演習の目的: ゲーム企画セミナーについてのページに名称（タイトル）として出てくる企画とセミナーは何ですか。本文の表記のまますべて挙げてください。

ページ:
....

ユニークなところでは『マンモステルス!』という企画もあった。マンモスの群れに取り残された主人公が、地形に隠れたり、地面に落ちているアイテムを拾うなどして、集落に帰り着くステルスゲームだ。塩川氏は「企画としてまとまっているように見えるが、原始人になってマンモスの群れから脱出したいと思うプレイヤーがどれくらいいるのか」とコメント。自分たちが本当におもしろいと思える企画になっているか、改めて考えて欲しいと語った。

全グループの発表が終わった後、塩川氏は「自分たちの企画を『マンモスパニック』で指摘した講評と見比べて欲しい」と投げかけた。そこで同様の指摘が入るようであれば、企画内容が詰め切れていないということだ。そうした企画書が就職活動用の資料として提出されるようでは、面接官から「ネタの勢いだけで、企画のおもしろさをチームメンバーに説明できる力がないのでは」などと判断されかねないという。そうした事態を回避するためにも、内容に力を入れて欲しいと語られた。

また「本当に皆さんが就職活動を突破したい、社内で企画を通したいと思ったら、一番大切なのはタイトル力です。しかし、比較的タイトルがないがしろにされていた印象を受けました」という指摘もあった。「企画書の一枚目でどんな印象を与えられるかが、その人の能力の8割を現しています」(塩川氏)。実際に本セミナーも準備にあたって「ゲームプランナーに”なるため”に知っておくべき企画書の作り方」というタイトルを決めるのに、もっとも時間をかけたという。

....

データ行:
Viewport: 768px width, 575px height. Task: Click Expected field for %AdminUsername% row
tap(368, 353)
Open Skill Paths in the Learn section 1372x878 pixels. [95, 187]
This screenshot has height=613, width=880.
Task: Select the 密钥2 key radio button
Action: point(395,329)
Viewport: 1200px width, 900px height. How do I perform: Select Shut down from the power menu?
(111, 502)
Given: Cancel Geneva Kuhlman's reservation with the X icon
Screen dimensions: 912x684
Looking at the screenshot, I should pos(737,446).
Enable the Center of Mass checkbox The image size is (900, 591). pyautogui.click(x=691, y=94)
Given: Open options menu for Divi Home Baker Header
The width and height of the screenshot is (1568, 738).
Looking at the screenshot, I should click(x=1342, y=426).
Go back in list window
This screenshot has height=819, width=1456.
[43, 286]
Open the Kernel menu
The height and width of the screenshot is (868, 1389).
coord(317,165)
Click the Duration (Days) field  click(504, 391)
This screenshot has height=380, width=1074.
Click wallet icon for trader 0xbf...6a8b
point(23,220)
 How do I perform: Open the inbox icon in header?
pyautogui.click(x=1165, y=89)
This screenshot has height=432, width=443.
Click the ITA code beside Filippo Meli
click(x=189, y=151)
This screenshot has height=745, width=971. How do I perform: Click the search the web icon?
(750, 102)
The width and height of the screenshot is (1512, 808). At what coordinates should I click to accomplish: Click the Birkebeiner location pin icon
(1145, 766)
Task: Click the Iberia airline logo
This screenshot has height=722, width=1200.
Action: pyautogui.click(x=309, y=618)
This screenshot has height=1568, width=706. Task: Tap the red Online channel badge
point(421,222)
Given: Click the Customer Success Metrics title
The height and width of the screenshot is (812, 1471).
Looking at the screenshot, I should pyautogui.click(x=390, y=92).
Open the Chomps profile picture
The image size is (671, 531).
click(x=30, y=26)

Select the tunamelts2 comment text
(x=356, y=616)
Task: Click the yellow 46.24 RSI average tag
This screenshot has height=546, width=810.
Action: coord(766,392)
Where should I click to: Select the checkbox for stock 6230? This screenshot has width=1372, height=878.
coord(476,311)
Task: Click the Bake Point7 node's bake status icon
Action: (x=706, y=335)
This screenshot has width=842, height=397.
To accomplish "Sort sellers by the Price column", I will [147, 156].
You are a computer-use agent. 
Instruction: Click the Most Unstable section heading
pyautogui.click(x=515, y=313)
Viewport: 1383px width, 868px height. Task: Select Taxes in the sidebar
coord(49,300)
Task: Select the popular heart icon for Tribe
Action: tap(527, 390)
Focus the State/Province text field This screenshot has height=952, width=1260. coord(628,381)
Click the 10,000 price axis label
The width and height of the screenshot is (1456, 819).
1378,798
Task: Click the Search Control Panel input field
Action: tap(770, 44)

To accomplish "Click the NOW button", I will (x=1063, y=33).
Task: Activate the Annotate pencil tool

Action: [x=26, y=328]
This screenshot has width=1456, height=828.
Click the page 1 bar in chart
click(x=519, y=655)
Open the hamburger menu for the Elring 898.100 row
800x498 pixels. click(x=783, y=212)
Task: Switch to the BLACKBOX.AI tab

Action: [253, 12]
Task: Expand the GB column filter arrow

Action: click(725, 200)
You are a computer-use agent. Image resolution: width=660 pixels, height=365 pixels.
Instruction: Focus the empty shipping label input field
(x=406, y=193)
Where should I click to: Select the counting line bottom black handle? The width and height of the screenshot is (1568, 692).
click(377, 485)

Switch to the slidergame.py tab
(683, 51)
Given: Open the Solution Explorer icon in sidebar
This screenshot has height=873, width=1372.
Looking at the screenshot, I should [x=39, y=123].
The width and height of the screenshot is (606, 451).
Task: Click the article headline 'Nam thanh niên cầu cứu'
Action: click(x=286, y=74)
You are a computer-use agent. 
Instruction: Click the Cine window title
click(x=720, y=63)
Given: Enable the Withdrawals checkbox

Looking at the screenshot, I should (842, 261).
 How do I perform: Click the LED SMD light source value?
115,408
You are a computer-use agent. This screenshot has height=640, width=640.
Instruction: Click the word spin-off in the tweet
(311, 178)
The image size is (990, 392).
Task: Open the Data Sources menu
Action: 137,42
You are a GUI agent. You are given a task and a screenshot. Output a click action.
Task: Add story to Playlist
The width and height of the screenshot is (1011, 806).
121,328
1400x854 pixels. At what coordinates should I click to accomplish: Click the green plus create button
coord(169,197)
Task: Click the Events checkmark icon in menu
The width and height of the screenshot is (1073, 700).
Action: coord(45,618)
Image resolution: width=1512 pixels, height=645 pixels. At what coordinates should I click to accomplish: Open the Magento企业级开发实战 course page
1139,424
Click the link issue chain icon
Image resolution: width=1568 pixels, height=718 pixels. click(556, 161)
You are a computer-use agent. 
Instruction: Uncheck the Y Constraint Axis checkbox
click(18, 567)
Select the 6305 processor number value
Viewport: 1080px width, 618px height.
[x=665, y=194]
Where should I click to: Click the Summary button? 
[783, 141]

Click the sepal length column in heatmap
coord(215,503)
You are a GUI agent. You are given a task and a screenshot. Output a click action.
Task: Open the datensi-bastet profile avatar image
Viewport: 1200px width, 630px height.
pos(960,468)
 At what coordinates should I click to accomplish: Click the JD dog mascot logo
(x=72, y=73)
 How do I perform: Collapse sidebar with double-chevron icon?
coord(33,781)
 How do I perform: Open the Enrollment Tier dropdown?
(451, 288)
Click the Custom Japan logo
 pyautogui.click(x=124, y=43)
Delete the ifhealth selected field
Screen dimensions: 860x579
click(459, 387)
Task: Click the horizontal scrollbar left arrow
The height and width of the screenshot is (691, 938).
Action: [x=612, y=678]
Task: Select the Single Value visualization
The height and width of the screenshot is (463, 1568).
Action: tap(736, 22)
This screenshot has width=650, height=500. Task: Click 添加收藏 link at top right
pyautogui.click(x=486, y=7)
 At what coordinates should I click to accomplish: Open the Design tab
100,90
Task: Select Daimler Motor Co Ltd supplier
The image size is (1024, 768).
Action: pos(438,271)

....

正しい結果:
・マンモステルス!
・マンモスパニック
・ゲームプランナーに”なるため”に知っておくべき企画書の作り方